• [Task description]: The whole listing should be retyped exactly as it appears.

• [Listed records]:
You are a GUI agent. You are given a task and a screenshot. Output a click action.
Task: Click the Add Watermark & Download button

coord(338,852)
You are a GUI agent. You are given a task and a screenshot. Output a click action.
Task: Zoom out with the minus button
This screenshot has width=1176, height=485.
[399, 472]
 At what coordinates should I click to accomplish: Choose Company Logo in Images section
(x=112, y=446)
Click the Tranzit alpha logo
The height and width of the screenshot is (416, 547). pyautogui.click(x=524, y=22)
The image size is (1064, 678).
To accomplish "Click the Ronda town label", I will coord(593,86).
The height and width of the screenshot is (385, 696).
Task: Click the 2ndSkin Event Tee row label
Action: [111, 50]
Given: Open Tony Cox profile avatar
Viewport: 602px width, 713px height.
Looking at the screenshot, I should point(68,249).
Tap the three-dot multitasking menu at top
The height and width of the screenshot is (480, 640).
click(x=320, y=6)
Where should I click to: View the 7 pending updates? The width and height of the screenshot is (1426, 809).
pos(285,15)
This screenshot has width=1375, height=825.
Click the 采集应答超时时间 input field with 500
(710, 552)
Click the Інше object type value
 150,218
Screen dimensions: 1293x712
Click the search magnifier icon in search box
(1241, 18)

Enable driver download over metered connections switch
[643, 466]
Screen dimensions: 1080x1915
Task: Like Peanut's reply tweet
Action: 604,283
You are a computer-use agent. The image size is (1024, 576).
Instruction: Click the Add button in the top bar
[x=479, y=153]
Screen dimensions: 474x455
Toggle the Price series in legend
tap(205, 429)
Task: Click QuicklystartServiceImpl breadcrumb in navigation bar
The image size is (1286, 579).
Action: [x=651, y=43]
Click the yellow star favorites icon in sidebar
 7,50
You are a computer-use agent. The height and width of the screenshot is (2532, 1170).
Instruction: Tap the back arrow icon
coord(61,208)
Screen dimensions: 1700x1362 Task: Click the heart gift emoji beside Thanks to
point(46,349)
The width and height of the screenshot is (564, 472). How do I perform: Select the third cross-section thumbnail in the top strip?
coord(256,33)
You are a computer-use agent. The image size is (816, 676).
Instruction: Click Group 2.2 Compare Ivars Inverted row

• [Answer to this problem]:
You are a GUI agent. You are given a task and a screenshot. Output a click action.
Task: Click the Add Watermark & Download button

coord(338,852)
You are a GUI agent. You are given a task and a screenshot. Output a click action.
Task: Zoom out with the minus button
This screenshot has width=1176, height=485.
[399, 472]
 At what coordinates should I click to accomplish: Choose Company Logo in Images section
(x=112, y=446)
Click the Tranzit alpha logo
The height and width of the screenshot is (416, 547). pyautogui.click(x=524, y=22)
The image size is (1064, 678).
To accomplish "Click the Ronda town label", I will coord(593,86).
The height and width of the screenshot is (385, 696).
Task: Click the 2ndSkin Event Tee row label
Action: [111, 50]
Given: Open Tony Cox profile avatar
Viewport: 602px width, 713px height.
Looking at the screenshot, I should point(68,249).
Tap the three-dot multitasking menu at top
The height and width of the screenshot is (480, 640).
click(x=320, y=6)
Where should I click to: View the 7 pending updates? The width and height of the screenshot is (1426, 809).
pos(285,15)
This screenshot has width=1375, height=825.
Click the 采集应答超时时间 input field with 500
(710, 552)
Click the Інше object type value
 150,218
Screen dimensions: 1293x712
Click the search magnifier icon in search box
(1241, 18)

Enable driver download over metered connections switch
[643, 466]
Screen dimensions: 1080x1915
Task: Like Peanut's reply tweet
Action: 604,283
You are a computer-use agent. The image size is (1024, 576).
Instruction: Click the Add button in the top bar
[x=479, y=153]
Screen dimensions: 474x455
Toggle the Price series in legend
tap(205, 429)
Task: Click QuicklystartServiceImpl breadcrumb in navigation bar
The image size is (1286, 579).
Action: [x=651, y=43]
Click the yellow star favorites icon in sidebar
 7,50
You are a computer-use agent. The height and width of the screenshot is (2532, 1170).
Instruction: Tap the back arrow icon
coord(61,208)
Screen dimensions: 1700x1362 Task: Click the heart gift emoji beside Thanks to
point(46,349)
The width and height of the screenshot is (564, 472). How do I perform: Select the third cross-section thumbnail in the top strip?
coord(256,33)
You are a computer-use agent. The image size is (816, 676).
Instruction: Click Group 2.2 Compare Ivars Inverted row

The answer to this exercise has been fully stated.